[Records provided]

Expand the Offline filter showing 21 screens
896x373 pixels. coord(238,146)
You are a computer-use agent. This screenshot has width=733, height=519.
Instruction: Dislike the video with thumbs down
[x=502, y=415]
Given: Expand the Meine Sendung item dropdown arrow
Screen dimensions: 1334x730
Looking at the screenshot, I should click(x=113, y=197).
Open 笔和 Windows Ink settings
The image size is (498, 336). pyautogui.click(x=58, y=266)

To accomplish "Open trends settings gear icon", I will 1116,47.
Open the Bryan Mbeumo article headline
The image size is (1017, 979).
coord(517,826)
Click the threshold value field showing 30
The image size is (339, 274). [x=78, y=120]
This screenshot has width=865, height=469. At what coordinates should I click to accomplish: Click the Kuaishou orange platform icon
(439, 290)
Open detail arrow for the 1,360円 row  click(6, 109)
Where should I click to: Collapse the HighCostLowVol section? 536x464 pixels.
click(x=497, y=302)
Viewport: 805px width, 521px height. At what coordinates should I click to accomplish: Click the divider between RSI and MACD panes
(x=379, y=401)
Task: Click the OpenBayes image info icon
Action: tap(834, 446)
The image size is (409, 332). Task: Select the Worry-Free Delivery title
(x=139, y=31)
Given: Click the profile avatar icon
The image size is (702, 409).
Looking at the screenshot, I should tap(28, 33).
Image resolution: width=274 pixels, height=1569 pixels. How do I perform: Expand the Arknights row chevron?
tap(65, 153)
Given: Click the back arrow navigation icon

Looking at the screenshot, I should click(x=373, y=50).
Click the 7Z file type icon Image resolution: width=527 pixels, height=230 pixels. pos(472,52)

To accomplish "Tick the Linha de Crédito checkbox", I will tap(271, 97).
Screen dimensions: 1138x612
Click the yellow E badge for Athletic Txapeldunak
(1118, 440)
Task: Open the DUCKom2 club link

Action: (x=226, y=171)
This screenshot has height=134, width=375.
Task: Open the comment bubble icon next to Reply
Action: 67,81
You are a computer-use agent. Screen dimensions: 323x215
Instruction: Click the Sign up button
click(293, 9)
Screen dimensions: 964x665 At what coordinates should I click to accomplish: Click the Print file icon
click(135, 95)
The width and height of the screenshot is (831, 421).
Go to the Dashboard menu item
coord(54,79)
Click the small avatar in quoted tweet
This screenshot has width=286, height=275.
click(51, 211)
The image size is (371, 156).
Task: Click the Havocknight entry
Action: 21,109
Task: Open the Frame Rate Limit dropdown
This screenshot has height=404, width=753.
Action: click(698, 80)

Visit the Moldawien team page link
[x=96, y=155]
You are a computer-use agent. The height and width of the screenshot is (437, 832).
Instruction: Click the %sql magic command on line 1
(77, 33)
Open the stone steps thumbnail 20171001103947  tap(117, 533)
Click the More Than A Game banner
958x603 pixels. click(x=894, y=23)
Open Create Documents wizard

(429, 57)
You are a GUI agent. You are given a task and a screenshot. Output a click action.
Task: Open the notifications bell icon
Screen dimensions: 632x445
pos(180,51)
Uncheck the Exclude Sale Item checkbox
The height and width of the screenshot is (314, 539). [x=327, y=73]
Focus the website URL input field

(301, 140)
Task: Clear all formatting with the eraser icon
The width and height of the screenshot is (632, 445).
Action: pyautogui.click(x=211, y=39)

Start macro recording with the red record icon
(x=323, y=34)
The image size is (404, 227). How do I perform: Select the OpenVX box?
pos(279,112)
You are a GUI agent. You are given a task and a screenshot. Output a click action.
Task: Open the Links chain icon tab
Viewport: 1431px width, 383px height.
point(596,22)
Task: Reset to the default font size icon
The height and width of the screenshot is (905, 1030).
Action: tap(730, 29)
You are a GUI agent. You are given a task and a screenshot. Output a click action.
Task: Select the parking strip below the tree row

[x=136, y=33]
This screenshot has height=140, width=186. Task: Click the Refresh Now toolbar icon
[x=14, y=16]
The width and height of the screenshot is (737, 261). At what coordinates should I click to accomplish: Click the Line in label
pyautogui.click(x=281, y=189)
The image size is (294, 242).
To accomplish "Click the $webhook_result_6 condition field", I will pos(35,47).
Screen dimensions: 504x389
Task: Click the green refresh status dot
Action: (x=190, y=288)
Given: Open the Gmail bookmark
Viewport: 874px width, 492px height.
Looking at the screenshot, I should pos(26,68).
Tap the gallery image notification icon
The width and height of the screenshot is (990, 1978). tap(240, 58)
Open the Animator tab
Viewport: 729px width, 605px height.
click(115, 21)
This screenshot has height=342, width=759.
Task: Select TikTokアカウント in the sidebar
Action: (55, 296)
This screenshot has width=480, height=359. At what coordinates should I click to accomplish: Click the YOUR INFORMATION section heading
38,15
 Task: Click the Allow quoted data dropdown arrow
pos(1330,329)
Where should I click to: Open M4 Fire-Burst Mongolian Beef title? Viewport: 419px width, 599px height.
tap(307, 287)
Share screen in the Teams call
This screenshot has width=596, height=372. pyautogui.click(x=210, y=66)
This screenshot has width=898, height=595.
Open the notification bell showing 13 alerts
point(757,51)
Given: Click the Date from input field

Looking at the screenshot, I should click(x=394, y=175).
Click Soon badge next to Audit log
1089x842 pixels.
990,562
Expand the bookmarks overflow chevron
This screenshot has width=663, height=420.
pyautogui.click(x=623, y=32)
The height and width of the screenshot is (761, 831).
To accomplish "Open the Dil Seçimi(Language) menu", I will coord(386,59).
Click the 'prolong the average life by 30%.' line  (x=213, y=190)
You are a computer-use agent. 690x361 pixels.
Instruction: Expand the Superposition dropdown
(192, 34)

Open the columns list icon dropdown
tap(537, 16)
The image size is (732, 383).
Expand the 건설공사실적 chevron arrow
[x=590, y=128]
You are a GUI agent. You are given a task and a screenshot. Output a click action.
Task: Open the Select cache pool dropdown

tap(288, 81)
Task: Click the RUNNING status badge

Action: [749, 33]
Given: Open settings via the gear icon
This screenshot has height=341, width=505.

[/Records provided]

What you will do
Precisely as given, transcribe all of the entries above.

Expected answer
Expand the Offline filter showing 21 screens
896x373 pixels. coord(238,146)
You are a computer-use agent. This screenshot has width=733, height=519.
Instruction: Dislike the video with thumbs down
[x=502, y=415]
Given: Expand the Meine Sendung item dropdown arrow
Screen dimensions: 1334x730
Looking at the screenshot, I should click(x=113, y=197).
Open 笔和 Windows Ink settings
The image size is (498, 336). pyautogui.click(x=58, y=266)

To accomplish "Open trends settings gear icon", I will 1116,47.
Open the Bryan Mbeumo article headline
The image size is (1017, 979).
coord(517,826)
Click the threshold value field showing 30
The image size is (339, 274). [x=78, y=120]
This screenshot has width=865, height=469. At what coordinates should I click to accomplish: Click the Kuaishou orange platform icon
(439, 290)
Open detail arrow for the 1,360円 row  click(6, 109)
Where should I click to: Collapse the HighCostLowVol section? 536x464 pixels.
click(x=497, y=302)
Viewport: 805px width, 521px height. At what coordinates should I click to accomplish: Click the divider between RSI and MACD panes
(x=379, y=401)
Task: Click the OpenBayes image info icon
Action: tap(834, 446)
The image size is (409, 332). Task: Select the Worry-Free Delivery title
(x=139, y=31)
Given: Click the profile avatar icon
The image size is (702, 409).
Looking at the screenshot, I should tap(28, 33).
Image resolution: width=274 pixels, height=1569 pixels. How do I perform: Expand the Arknights row chevron?
tap(65, 153)
Given: Click the back arrow navigation icon

Looking at the screenshot, I should click(x=373, y=50).
Click the 7Z file type icon Image resolution: width=527 pixels, height=230 pixels. pos(472,52)

To accomplish "Tick the Linha de Crédito checkbox", I will tap(271, 97).
Screen dimensions: 1138x612
Click the yellow E badge for Athletic Txapeldunak
(1118, 440)
Task: Open the DUCKom2 club link

Action: (x=226, y=171)
This screenshot has height=134, width=375.
Task: Open the comment bubble icon next to Reply
Action: 67,81
You are a computer-use agent. Screen dimensions: 323x215
Instruction: Click the Sign up button
click(293, 9)
Screen dimensions: 964x665 At what coordinates should I click to accomplish: Click the Print file icon
click(135, 95)
The width and height of the screenshot is (831, 421).
Go to the Dashboard menu item
coord(54,79)
Click the small avatar in quoted tweet
This screenshot has width=286, height=275.
click(51, 211)
The image size is (371, 156).
Task: Click the Havocknight entry
Action: 21,109
Task: Open the Frame Rate Limit dropdown
This screenshot has height=404, width=753.
Action: click(698, 80)

Visit the Moldawien team page link
[x=96, y=155]
You are a computer-use agent. The height and width of the screenshot is (437, 832).
Instruction: Click the %sql magic command on line 1
(77, 33)
Open the stone steps thumbnail 20171001103947  tap(117, 533)
Click the More Than A Game banner
958x603 pixels. click(x=894, y=23)
Open Create Documents wizard

(429, 57)
You are a GUI agent. You are given a task and a screenshot. Output a click action.
Task: Open the notifications bell icon
Screen dimensions: 632x445
pos(180,51)
Uncheck the Exclude Sale Item checkbox
The height and width of the screenshot is (314, 539). [x=327, y=73]
Focus the website URL input field

(301, 140)
Task: Clear all formatting with the eraser icon
The width and height of the screenshot is (632, 445).
Action: pyautogui.click(x=211, y=39)

Start macro recording with the red record icon
(x=323, y=34)
The image size is (404, 227). How do I perform: Select the OpenVX box?
pos(279,112)
You are a GUI agent. You are given a task and a screenshot. Output a click action.
Task: Open the Links chain icon tab
Viewport: 1431px width, 383px height.
point(596,22)
Task: Reset to the default font size icon
The height and width of the screenshot is (905, 1030).
Action: tap(730, 29)
You are a GUI agent. You are given a task and a screenshot. Output a click action.
Task: Select the parking strip below the tree row

[x=136, y=33]
This screenshot has height=140, width=186. Task: Click the Refresh Now toolbar icon
[x=14, y=16]
The width and height of the screenshot is (737, 261). At what coordinates should I click to accomplish: Click the Line in label
pyautogui.click(x=281, y=189)
The image size is (294, 242).
To accomplish "Click the $webhook_result_6 condition field", I will pos(35,47).
Screen dimensions: 504x389
Task: Click the green refresh status dot
Action: (x=190, y=288)
Given: Open the Gmail bookmark
Viewport: 874px width, 492px height.
Looking at the screenshot, I should pos(26,68).
Tap the gallery image notification icon
The width and height of the screenshot is (990, 1978). tap(240, 58)
Open the Animator tab
Viewport: 729px width, 605px height.
click(115, 21)
This screenshot has height=342, width=759.
Task: Select TikTokアカウント in the sidebar
Action: (55, 296)
This screenshot has width=480, height=359. At what coordinates should I click to accomplish: Click the YOUR INFORMATION section heading
38,15
 Task: Click the Allow quoted data dropdown arrow
pos(1330,329)
Where should I click to: Open M4 Fire-Burst Mongolian Beef title? Viewport: 419px width, 599px height.
tap(307, 287)
Share screen in the Teams call
This screenshot has width=596, height=372. pyautogui.click(x=210, y=66)
This screenshot has width=898, height=595.
Open the notification bell showing 13 alerts
point(757,51)
Given: Click the Date from input field

Looking at the screenshot, I should click(x=394, y=175).
Click Soon badge next to Audit log
1089x842 pixels.
990,562
Expand the bookmarks overflow chevron
This screenshot has width=663, height=420.
pyautogui.click(x=623, y=32)
The height and width of the screenshot is (761, 831).
To accomplish "Open the Dil Seçimi(Language) menu", I will coord(386,59).
Click the 'prolong the average life by 30%.' line  (x=213, y=190)
You are a computer-use agent. 690x361 pixels.
Instruction: Expand the Superposition dropdown
(192, 34)

Open the columns list icon dropdown
tap(537, 16)
The image size is (732, 383).
Expand the 건설공사실적 chevron arrow
[x=590, y=128]
You are a GUI agent. You are given a task and a screenshot. Output a click action.
Task: Open the Select cache pool dropdown

tap(288, 81)
Task: Click the RUNNING status badge

Action: [749, 33]
Given: Open settings via the gear icon
This screenshot has height=341, width=505.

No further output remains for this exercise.